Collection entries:

----

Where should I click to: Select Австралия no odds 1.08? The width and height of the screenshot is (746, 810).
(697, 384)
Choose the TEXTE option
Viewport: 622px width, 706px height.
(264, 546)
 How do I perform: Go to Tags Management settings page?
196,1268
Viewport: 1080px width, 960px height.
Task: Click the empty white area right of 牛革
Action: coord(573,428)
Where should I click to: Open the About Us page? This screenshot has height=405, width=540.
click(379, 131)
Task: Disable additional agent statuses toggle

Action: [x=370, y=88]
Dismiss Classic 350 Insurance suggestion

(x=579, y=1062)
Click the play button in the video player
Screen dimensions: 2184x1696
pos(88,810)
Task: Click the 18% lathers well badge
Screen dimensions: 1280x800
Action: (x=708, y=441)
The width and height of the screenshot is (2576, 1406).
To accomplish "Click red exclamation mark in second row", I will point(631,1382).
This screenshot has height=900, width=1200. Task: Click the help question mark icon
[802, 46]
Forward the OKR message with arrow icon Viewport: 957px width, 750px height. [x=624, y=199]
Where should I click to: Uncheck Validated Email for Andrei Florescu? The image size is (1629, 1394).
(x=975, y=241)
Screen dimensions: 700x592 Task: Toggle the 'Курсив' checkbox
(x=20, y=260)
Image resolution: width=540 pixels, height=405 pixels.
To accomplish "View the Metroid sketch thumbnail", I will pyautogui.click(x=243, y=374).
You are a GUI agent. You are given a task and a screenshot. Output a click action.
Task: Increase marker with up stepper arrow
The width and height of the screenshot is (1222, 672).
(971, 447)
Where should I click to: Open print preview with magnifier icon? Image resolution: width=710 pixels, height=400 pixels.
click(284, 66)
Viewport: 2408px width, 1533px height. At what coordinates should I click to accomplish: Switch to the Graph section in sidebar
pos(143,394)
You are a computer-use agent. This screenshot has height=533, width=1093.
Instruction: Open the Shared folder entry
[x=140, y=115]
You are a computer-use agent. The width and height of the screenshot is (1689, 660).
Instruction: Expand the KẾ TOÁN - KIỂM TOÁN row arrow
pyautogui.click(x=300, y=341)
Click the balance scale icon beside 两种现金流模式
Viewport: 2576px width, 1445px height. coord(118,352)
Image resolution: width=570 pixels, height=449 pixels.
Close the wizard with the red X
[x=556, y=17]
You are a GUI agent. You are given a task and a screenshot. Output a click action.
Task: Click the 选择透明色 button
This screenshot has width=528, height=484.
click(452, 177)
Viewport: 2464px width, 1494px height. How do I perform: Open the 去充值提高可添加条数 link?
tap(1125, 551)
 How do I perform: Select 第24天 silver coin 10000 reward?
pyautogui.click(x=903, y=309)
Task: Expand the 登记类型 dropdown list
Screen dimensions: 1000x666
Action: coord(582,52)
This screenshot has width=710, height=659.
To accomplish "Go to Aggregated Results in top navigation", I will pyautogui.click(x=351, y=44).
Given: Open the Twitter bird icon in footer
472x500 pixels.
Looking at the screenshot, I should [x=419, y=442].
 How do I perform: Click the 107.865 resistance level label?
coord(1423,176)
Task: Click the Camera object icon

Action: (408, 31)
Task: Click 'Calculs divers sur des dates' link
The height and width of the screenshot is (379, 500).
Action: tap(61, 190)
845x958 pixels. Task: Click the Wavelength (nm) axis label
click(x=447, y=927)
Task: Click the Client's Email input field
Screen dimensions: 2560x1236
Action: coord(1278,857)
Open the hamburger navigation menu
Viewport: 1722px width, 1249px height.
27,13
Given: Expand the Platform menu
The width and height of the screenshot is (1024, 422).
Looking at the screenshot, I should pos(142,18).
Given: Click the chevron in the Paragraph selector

----

**What to produce**. Pick out every line in the rows above that contains the word "Open" and copy each one. Case matters.

**Reply to the exercise**.
Where should I click to: Open the About Us page? This screenshot has height=405, width=540.
Where should I click to: Open print preview with magnifier icon? Image resolution: width=710 pixels, height=400 pixels.
Instruction: Open the Shared folder entry
Viewport: 2464px width, 1494px height. How do I perform: Open the 去充值提高可添加条数 link?
Given: Open the Twitter bird icon in footer
Open the hamburger navigation menu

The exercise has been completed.